Analysis: Price-coupling fails to pass wind benefits to UK

EUROPE: Strong winds in Germany on 16 February 2014 led to plummeting wholesale electricity spot market prices on the German/French spot electricity exchange, giving just EUR 14.5-17.9/MWh for the German region and EUR 20.0-20.7/MWh for France.

But despite the launch of "price-coupling" on 4 February 2014 for spot trading (for next day delivery) on the wholesale electricity markets in north-west Europe (NWE), the low, wind-related prices had no noticeable impact in the UK. Spot market prices for UK, a high wholesale price region along with Italy and Spain, were still more than three times higher that in Germany, clocking in at EUR 55.8-61.00/MWh that day.

According to the European Power Exchange (Epex Spot), the purpose behind the new price-coupling mechanism is that all electricity transmission interconnectors within and between the NWE countries should be optimally utilised. These countries — Belgium, Denmark, Estonia, Finland, France, Germany, Austria, UK, Latvia, Lithuania, Luxembourg, the Netherlands, Norway, Poland (via the SwePol Link), and Sweden — account for 75% (more than 2,000TWh) of European electricity consumption.

So if these markets are so closely linked, why are UK wholesale prices still way up the scale and not moving down towards continental prices when the wind is blowing strongly?

Limited capacity

"Whether market prices in two regions converge or diverge through market coupling depends on the physical capacity of the transmission cables between the countries.
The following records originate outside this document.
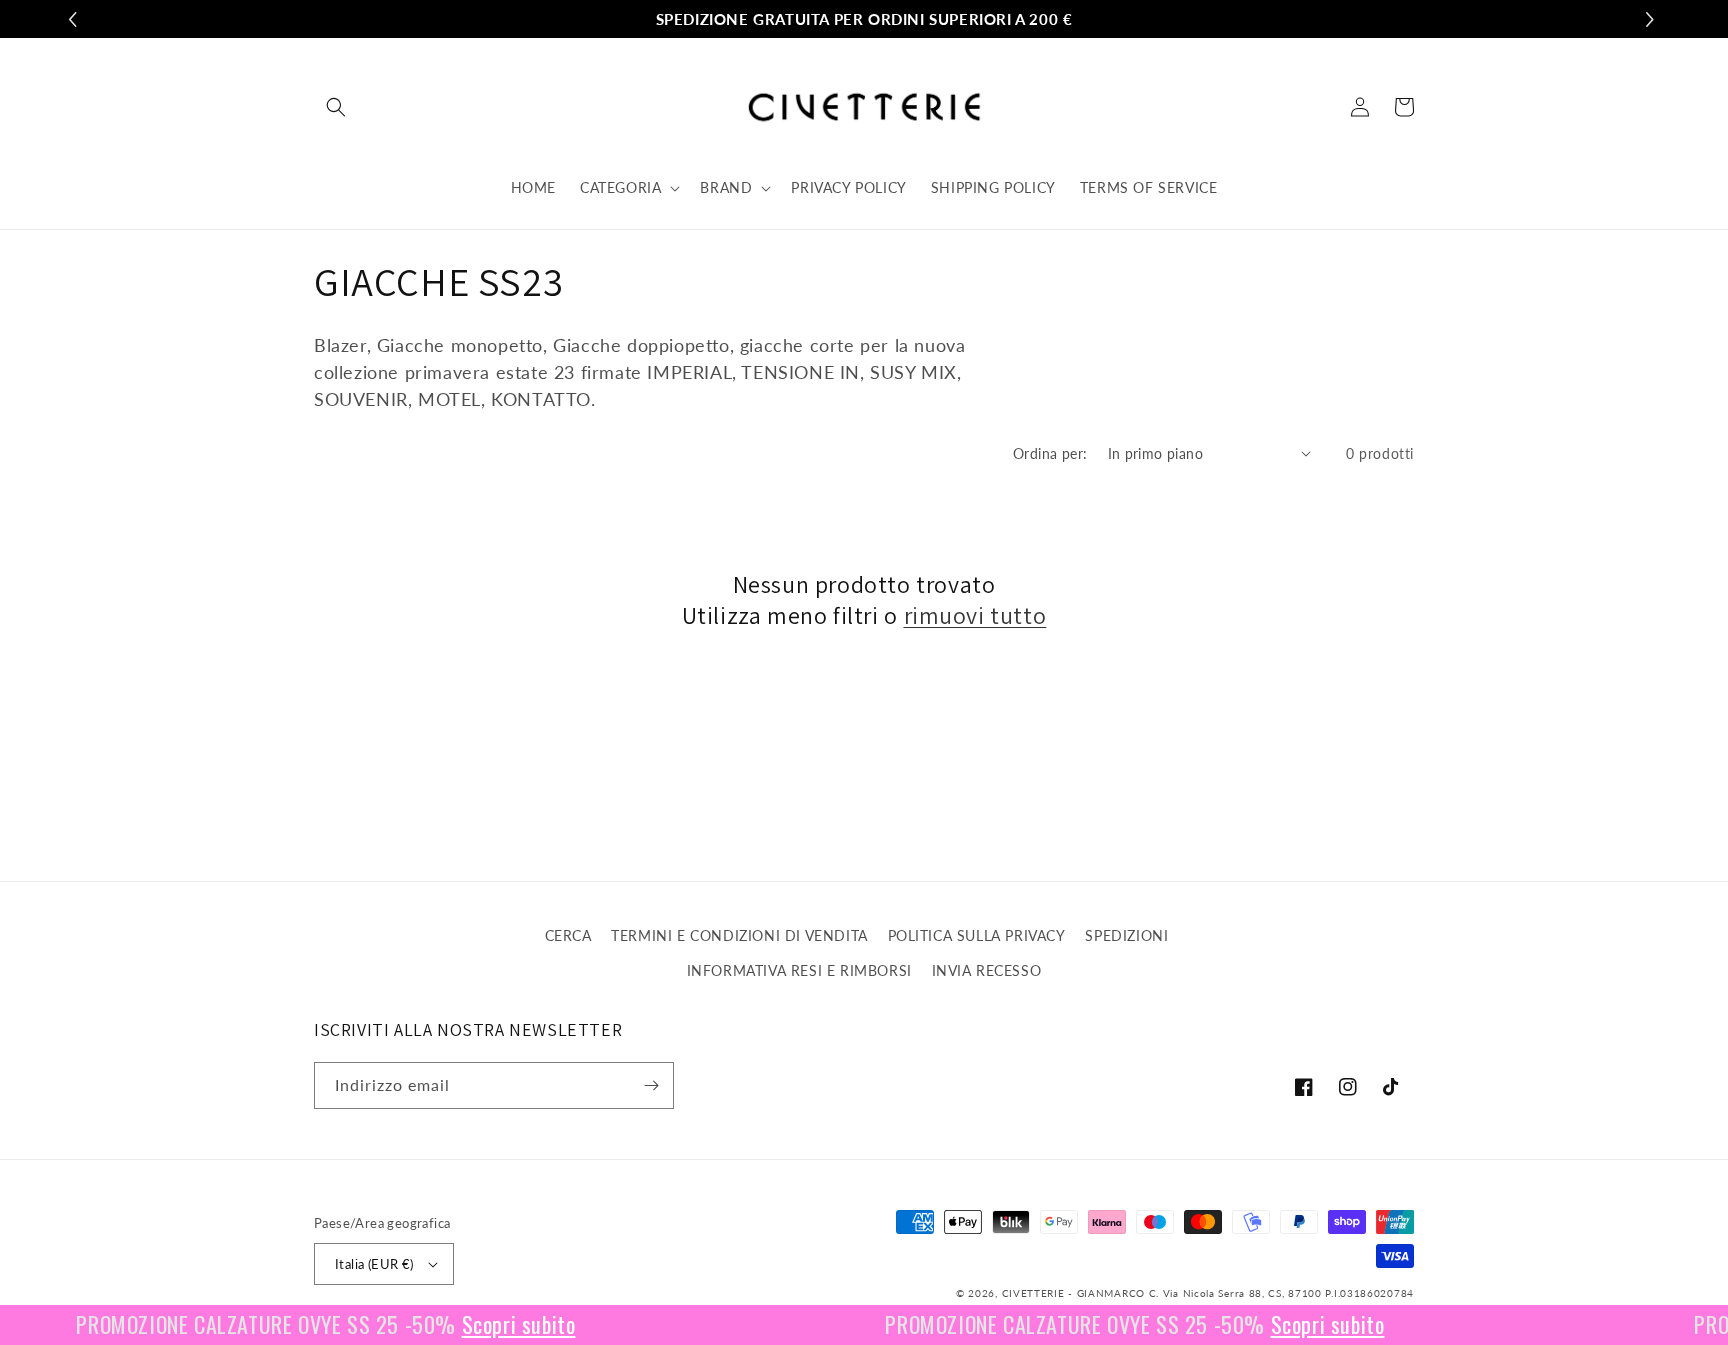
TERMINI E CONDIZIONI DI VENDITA (739, 935)
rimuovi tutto (975, 615)
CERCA (568, 935)
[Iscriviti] (651, 1085)
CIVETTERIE (1033, 1293)
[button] (336, 107)
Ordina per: (1050, 453)
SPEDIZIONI (1126, 935)
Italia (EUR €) (374, 1264)
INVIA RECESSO (987, 970)
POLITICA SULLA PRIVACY (977, 935)
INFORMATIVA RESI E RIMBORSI (799, 970)
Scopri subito (498, 1324)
Once this capacity is fully used there can be no further electricity flows and no further price convergence," explained Jacob Soerensen, head of power trading in central-west Europe at energy trading company Danske Commodities.

The UK currently has only two cables to continental Europe, the 2GW INA (Interconnexion France-Angleterre) to France and the 1GW BritNed to the Netherlands. Even if these were operating around the clock at full capacity, they could only deliver 26TWh, or about 8% of UK annual electricity consumption (of around 318TWh in 2012).

Yet if the UK could makes use of the European continent's lower prices in windy periods, it could make substantial savings. In 2013 alone, the UK netted imports of 10.5TWh via the French link and about 5TWh through the Dutch link. Taking the 10.5TWh imports from France alone, equal to about 3% of UK consumption, and calculating the difference between the average 2013 base load price in France (adding in a transmission fee of EUR 1/MWh) and the UK, the latter saved around EUR 138 million by importing rather than using domestic generation.

The saving in one year alone is equivalent to one quarter of the EUR 600 million investment of the newest operating interconnector, the 1GW BritNed, commissioned March 2011.

Preserving the status quo

But the bottleneck on transmission adds volatility to electricity prices, which appeals to electricity traders and maintains high prices in the UK. This supports incumbent generators and is helping to prop up the UK government case underpinning new nuclear generation with the equivalent of EUR 113/MWh for 35 years (more than two and a half times the average German peak price in 2013 of EUR 42/MWh).

Perhaps this explains why no new interconnectors are likely to be commissioned until 2018 when the 1GW Nemo line to Belgium should become operational. Beyond that, the 1GW IFA 2 system to France and the 1.4GW NSN system to Norway are both to go live in 2020, according to UK transmission system operator National Grid.

But doubts over the new interconnector projects are raised by the UK's plans to support 3.26GW of new nuclear at Hinkley Point for 35 years, commissioning slated for around 2023 at the earliest. The European Commission's remarks on the UK's nuclear intentions, released 31st January 2014 include the fear that new interconnection capacity could be "crowded out" by the two new 1.63GW reactors' operation.